Pr Adama LENGANI : quand je finissais mes études dans les années 1977-1979, la Néphrologie était un parent pauvre en Afrique. Elle n’existait pratiquement pas. Lorsqu’on faisait les études, on rencontrait les Néphropathies dans le service de médecine générale et pour nous, être malade de reins, c’était le signe de sortir de la vie. Quand c’était grave, il n’y’ avait rien à faire. Ça m’a quand même amené à me poser des questions, parce que lorsqu’on m’a fait l’enseignement, je n’arrivais pas à comprendre très bien pourquoi cet organe qui est paire, petit, même pas 200g/organe et que les deux gouvernent beaucoup dans notre organisme pour nous permettre de vivre pouvait en souffrir de la sorte. C’est ce qui m’a poussé dans un 1er temps à me pencher au cours de ma thèse de médecine générale sur les néphropathies et ensuite j’ai demandé à aller faire la néphrologie. J’étais aussi intéressé par la pédiatrie ou la nutrition médicale à l’époque. C’est sur cette base que j’ai été faire néphrologie dans les années 1984 et pour y aller ça été très difficile. C’est depuis 1982 que je devais y aller, mais il y a eu des entraves. Une des entraves concernait le terrain de stage de formation, il n’y avait qu’en France et il n’y a pas eu de problème à m’accepter. Mais pour avoir une bourse et y aller, c’était très difficile. C’était la coopération française qui gérait la plupart des bourses et à ce niveau, ils avaient trouvé que la néphrologie était inutile. Ça été difficile mais en fin de compte, j’ai pu aller faire ma spécialisation en France. Dès que j’ai fini, je suis rentré au pays.
Quand vous êtes rentré au Burkina, quelle était l’organisation qui était en place à l’époque ?
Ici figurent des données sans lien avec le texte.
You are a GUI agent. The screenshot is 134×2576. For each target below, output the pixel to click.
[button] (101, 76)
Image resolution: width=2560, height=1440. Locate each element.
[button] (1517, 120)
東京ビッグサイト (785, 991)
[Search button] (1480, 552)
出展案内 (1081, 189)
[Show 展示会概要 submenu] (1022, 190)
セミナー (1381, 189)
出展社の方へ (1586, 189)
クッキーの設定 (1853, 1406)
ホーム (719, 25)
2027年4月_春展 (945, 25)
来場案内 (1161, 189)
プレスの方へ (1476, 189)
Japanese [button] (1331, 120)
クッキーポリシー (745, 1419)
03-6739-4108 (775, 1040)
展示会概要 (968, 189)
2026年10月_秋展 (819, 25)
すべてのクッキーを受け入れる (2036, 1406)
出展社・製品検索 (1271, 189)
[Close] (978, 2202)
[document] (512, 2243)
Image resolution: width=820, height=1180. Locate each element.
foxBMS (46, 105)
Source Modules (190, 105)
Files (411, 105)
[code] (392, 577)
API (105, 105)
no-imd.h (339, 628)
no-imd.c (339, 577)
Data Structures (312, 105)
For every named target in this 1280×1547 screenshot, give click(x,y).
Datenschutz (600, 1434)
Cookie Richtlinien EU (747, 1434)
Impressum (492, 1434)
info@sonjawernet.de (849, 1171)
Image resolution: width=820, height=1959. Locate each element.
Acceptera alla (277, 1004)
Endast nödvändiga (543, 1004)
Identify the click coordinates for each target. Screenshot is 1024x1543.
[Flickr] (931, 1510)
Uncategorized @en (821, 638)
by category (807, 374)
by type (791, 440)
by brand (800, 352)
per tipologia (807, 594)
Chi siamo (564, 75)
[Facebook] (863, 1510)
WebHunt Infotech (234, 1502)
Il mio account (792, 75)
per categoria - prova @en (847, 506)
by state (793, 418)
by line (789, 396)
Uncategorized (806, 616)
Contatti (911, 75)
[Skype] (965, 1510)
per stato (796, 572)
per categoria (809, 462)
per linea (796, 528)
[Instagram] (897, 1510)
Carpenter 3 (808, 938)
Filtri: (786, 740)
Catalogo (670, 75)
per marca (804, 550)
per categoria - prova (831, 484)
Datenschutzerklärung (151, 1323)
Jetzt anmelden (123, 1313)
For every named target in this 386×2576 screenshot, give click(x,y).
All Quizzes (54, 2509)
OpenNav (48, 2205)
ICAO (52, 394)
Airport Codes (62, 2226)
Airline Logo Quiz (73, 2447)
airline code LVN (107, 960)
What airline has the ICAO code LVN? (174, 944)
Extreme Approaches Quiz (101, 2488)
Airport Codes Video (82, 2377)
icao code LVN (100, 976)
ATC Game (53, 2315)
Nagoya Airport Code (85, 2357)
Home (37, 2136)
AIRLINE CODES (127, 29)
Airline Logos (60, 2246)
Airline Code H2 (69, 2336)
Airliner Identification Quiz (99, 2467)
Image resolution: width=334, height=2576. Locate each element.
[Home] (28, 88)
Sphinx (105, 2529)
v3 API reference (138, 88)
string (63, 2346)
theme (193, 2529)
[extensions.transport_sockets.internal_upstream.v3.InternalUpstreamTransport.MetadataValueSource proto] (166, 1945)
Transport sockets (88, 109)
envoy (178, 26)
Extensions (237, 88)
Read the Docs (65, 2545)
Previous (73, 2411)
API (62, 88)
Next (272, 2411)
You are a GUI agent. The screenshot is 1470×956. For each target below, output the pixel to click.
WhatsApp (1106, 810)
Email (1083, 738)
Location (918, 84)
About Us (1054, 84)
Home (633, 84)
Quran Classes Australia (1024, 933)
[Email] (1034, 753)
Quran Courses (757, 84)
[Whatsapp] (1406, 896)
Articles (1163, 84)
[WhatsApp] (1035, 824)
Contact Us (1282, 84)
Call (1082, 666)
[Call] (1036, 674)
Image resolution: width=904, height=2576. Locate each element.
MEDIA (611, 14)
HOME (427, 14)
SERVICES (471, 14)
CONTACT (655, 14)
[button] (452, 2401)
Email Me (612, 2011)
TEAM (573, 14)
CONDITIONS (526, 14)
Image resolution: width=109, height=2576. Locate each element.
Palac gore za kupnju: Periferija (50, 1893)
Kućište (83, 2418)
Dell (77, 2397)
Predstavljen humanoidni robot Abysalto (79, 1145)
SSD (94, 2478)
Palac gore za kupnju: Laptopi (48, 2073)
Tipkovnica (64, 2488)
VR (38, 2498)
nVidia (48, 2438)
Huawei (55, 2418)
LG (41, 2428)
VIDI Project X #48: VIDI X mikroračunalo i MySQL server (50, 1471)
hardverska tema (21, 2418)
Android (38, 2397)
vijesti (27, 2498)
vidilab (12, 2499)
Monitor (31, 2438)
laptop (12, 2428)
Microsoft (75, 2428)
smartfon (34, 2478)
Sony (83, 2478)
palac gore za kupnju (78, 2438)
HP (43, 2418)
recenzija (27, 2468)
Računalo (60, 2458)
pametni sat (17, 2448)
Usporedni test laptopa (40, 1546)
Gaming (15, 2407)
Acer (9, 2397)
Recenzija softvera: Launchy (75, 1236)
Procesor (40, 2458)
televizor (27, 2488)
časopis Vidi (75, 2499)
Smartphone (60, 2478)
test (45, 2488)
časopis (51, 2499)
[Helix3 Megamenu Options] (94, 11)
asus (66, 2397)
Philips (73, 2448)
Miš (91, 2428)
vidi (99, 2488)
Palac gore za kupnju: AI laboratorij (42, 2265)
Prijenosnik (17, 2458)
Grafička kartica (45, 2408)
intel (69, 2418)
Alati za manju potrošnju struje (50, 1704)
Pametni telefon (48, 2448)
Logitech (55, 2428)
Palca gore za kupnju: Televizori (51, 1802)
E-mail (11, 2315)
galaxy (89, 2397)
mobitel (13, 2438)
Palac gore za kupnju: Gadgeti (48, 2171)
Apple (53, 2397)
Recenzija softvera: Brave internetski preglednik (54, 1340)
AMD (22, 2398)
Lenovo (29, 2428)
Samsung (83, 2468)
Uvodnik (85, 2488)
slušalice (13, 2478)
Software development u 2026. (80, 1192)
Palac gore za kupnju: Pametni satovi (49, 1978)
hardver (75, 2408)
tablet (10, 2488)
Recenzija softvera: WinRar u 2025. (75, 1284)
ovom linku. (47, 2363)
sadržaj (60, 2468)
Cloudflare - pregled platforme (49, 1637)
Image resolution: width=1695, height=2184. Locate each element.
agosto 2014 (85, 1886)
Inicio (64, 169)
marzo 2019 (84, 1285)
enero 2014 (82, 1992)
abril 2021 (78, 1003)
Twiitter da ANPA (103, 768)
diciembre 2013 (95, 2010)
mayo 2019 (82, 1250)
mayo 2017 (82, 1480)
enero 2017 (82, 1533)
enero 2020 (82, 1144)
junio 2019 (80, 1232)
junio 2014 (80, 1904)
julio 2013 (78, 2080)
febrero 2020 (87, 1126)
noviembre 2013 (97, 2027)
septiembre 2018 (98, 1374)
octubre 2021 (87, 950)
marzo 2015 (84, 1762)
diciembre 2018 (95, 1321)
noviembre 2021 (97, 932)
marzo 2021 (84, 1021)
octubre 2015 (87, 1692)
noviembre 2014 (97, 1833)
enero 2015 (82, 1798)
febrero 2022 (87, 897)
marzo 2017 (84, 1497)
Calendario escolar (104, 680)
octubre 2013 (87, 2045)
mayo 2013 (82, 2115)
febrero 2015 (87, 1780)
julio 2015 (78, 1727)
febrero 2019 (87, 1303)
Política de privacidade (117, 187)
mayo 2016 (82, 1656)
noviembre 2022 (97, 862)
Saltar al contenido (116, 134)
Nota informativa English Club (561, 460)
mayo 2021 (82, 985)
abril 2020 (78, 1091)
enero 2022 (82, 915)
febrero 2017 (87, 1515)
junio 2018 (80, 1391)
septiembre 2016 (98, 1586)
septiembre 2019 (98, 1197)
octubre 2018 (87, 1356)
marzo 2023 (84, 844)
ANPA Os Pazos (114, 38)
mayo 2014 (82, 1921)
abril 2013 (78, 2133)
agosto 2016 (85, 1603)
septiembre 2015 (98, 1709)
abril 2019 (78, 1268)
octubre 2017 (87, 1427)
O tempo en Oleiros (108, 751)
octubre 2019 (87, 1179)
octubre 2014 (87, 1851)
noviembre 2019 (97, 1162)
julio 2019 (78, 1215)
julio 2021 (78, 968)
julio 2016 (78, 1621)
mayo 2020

Je suis rentré en novembre 1988. C’est en début 1989 que j’ai commencé à travailler à Yalgado. Il n’y avait pas de service attitré. A l’époque, il y avait un service de Cardiologie, un service de Gastro, mais pour les autres spécialités, il n’y avait pas de service particulier. On les envoyait en médecine C. Il y avait les Diabétiques, les Neuropathies et ceux qui se plaignaient de douleurs rénales ou de maladies rhumatologiques. C’est dans ce service que j’ai commencé. Il y avait le Professeur KABORE et le service était dirigé par un Français. On mettait tous les malades ensemble : les diabétiques, les drépanocytaires, ceux qui avaient les maladies malignes du sang, ceux qui avaient le VIH, le Sida ont commencé par-là, on les hospitalisait dans des conditions difficiles, ce n’est pas comme maintenant. Il n’y avait rien, il fallait soutenir les gens, il fallait les accompagner en quelque sorte. C’était un service de médecine générale sauf ceux qui avaient les problèmes gastro et cardio. Dans ce service, on s’occupait des malades, cela veut dire que je peux m’occuper des diabétiques aussi bien que de ceux qui ont mal au dos, ceux qui ont une infection sévère etc. Mais ce qui était intéressant, c’est que je m’étais dit que je ne pouvais pas me disperser en m’occupant de tout en même temps. Je m’occupais des maladies rénales, Dr KABORE s’occupaient des maladies neurologiques et le Chef de service des diabétiques, c’était un médecin français très intéressant. Je peux dire que c’était un ami. Quand l’un d’entre nous était malade, les autres s’occupaient de tous les malades et c’était très intéressant à l’époque.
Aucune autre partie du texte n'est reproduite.